Y luego, la pandemia.

Pero, bueno, este señor con el sol a las espaldas, tampoco esperemos que diga: “Hombre, yo como que me pasé de soberbio con eso de vestirme de patrullero para visitar unos CAI de madrugada”, en solidaridad con los uniformados atacados por manifestantes que protestaban por los 11 muertos y casi 80 heridos que enloquecidos policías habían ocasionado días atrás en Bogotá. Para las familias de las víctimas, ni un tuiter.

Y no podemos esperar que lo diga porque, al fin y al cabo, no recuerdo haber escuchado al expresidente Gaviria decir algo como: “Yo como que la embarré un poquito con eso de La Catedral, ¿no?”. O alguien tiene la grabación de Samper expresando: “Siempre es que se nos iba colando ese elefante, ¡qué vaina!”. 

O Pastrana aceptando: “nunca como en mi gobierno, las Farc fueron tan poderosas”. O a Uribe diciendo: “no debimos cambiar el articulito, hijitos, me iba amañando en ese Palacio”. O a Santos, “hombre, se me alcanzó a llenar de coca este país, ¿no?”.

No, ninguno se disculpó. Ninguno se disculpará. Al contrario, les hemos salido a deber, y les seguiremos debiendo. Pero volvamos al acreedor actual.

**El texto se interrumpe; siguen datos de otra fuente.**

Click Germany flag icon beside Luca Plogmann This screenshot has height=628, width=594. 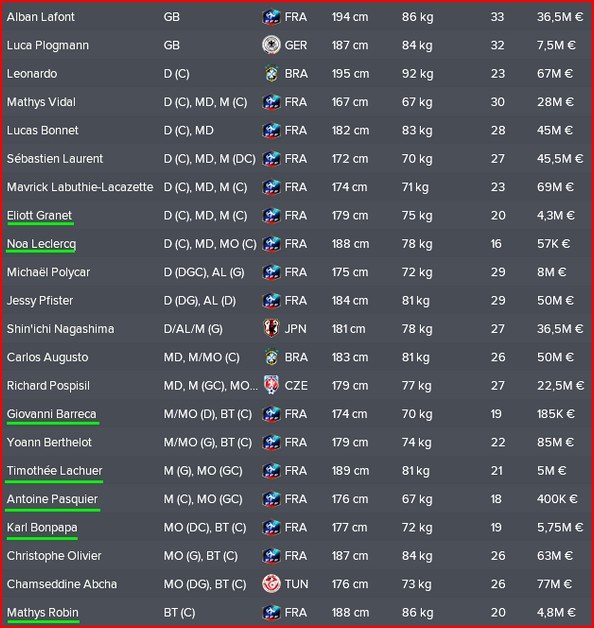click(x=271, y=45)
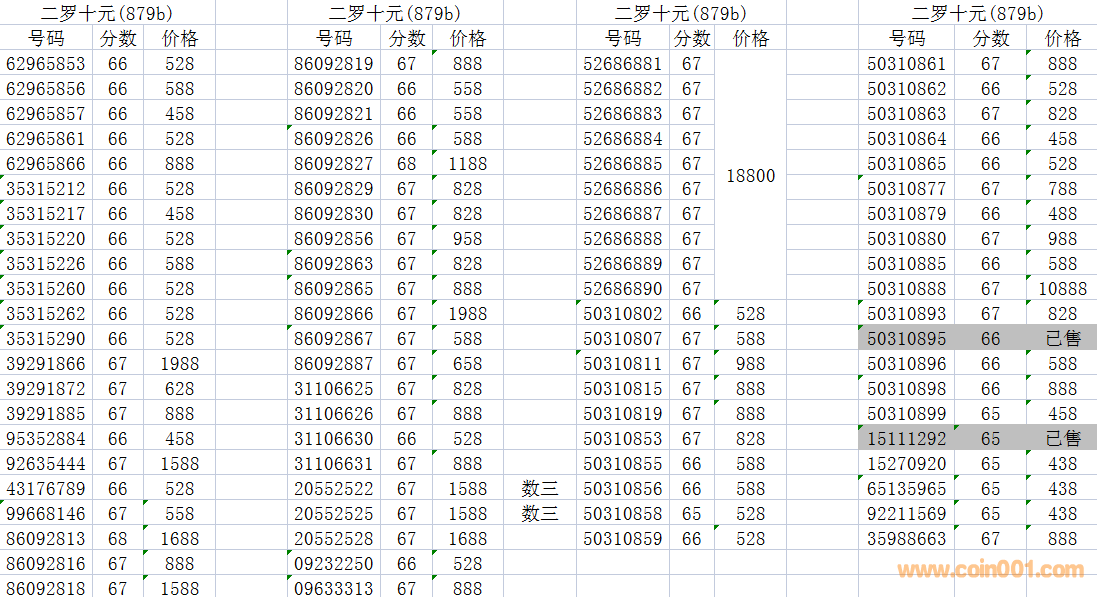
Task: Click number cell 52686888
Action: [622, 239]
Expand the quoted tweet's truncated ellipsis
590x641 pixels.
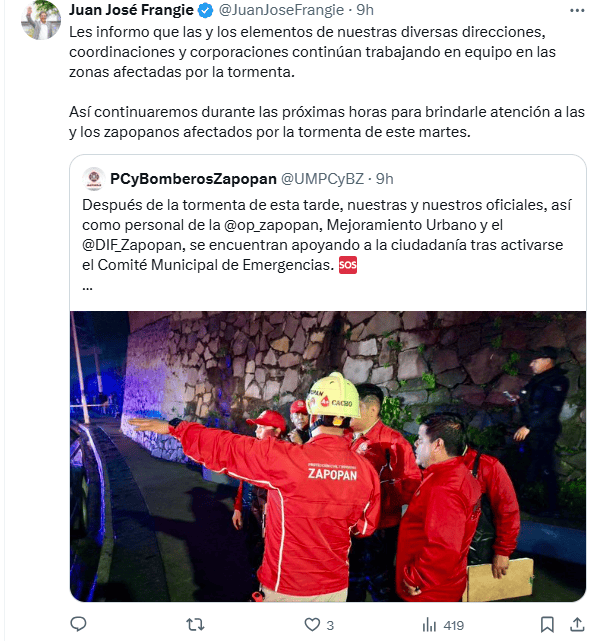click(87, 287)
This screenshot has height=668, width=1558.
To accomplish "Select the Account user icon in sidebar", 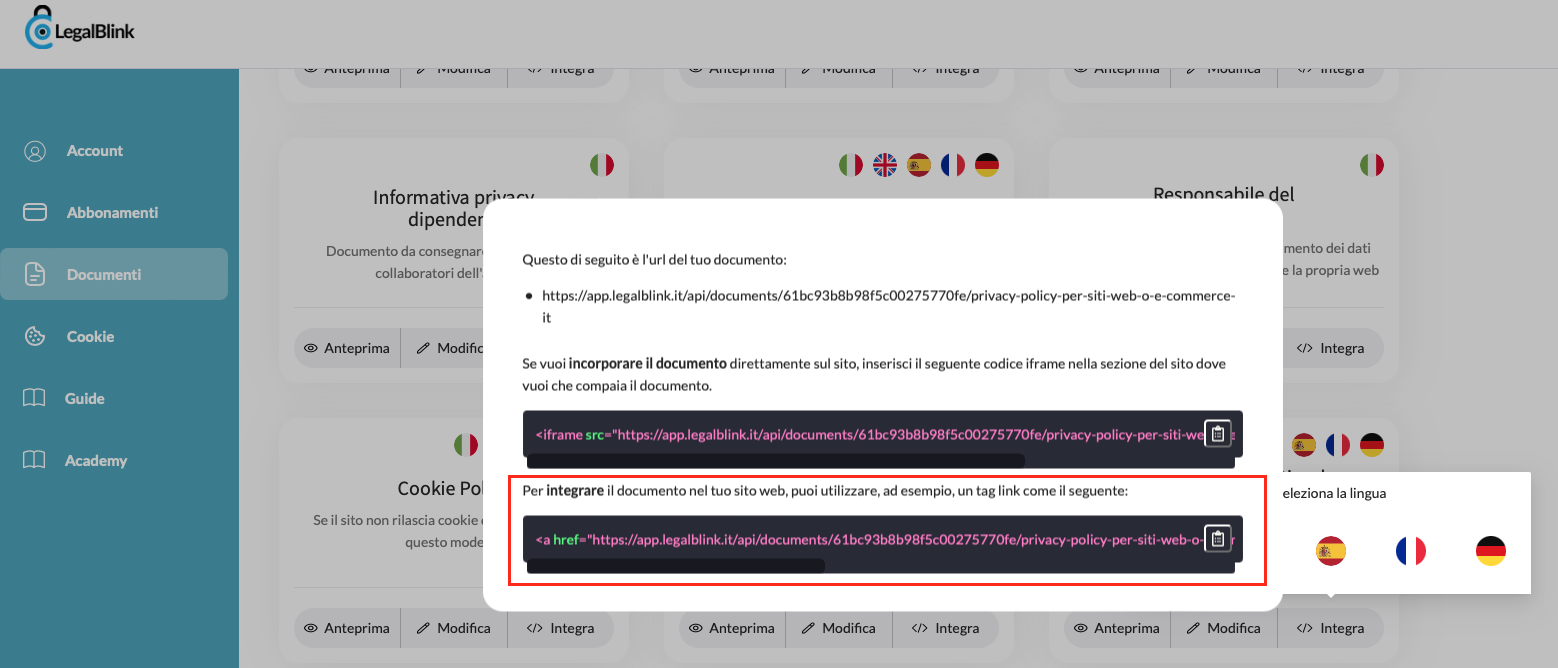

Se verá al espejo y no notará mayor cambio en la figura en estos últimos cuatro años, excepto por el color del pelo, fenómeno absolutamente normal. En cambio, el cambio se ve por dentro.

Es un hombre diferente al que entró. Se ve más duro, más recio, golpeado, producto del encierro en sí mismo, en su pequeño círculo de poco nivel que le redujo la altura a su mandato, a tal punto que casi no dejó vara.

Su aislamiento se notó en el último discurso: arrancó diciendo ¡hemos cumplido! Y luego —por 37 minutos más— habló de logros y logros, y luego aciertos y aciertos, y después esfuerzos y esfuerzos, y al final, se echó un Viva Colombia y declaró instaladas las sesiones. Todo a grito herido.

Pero tal vez el pecado mayor fue el de siempre, el soberbio que cree que hizo un gobierno perfecto y no habló de nada malo de lo que pasó, jamás un “resultó una estupidez la pelea con Maduro, me disculpo con los afectados en la frontera”; o un “aunque protegimos a muchísimos líderes sociales, también les fallamos a más de 900, mis condolencias a sus familias”; como si frente al éxito de la conectividad no hubiese que hablar de los centros poblados, como si la gloria de la Policía no mereciera un comentario por sus excesos cometidos, como si el honor de los soldados no se hubiese manchado con la corrupción al interior de las filas, como si declarar el éxito en la seguridad no incluyera referirse al paro armado que paralizó medio país, como si el apoyo a la paz no incluyera disculparse por el tiempo perdido ahí mismo en el Congreso buscando acabar la JEP; y mil asuntos más, detalles de esos que los ciudadanos extrañan.

Por eso los abucheos, por eso los gritos de mentiroso, mentiroso, por eso la fea tarde en ese bello recinto. Tuvo que contenerse para no responder, tuvo que dejar escapar un poquitín de sorna para disimular la impotencia. Qué más podía hacer.

Él, que se negó a hablar con los opositores, que nunca recibió manifestantes, que no escuchó críticas, que no leyó redes sociales, que no dio entrevistas a periodistas que lo cuestionaban, convertido en el mejor intérprete de “en tiempos cuando nadie escucha a nadie”, él, ahora al lado del camino, viendo pasar en su mente lo que pudo haber sido y no fue.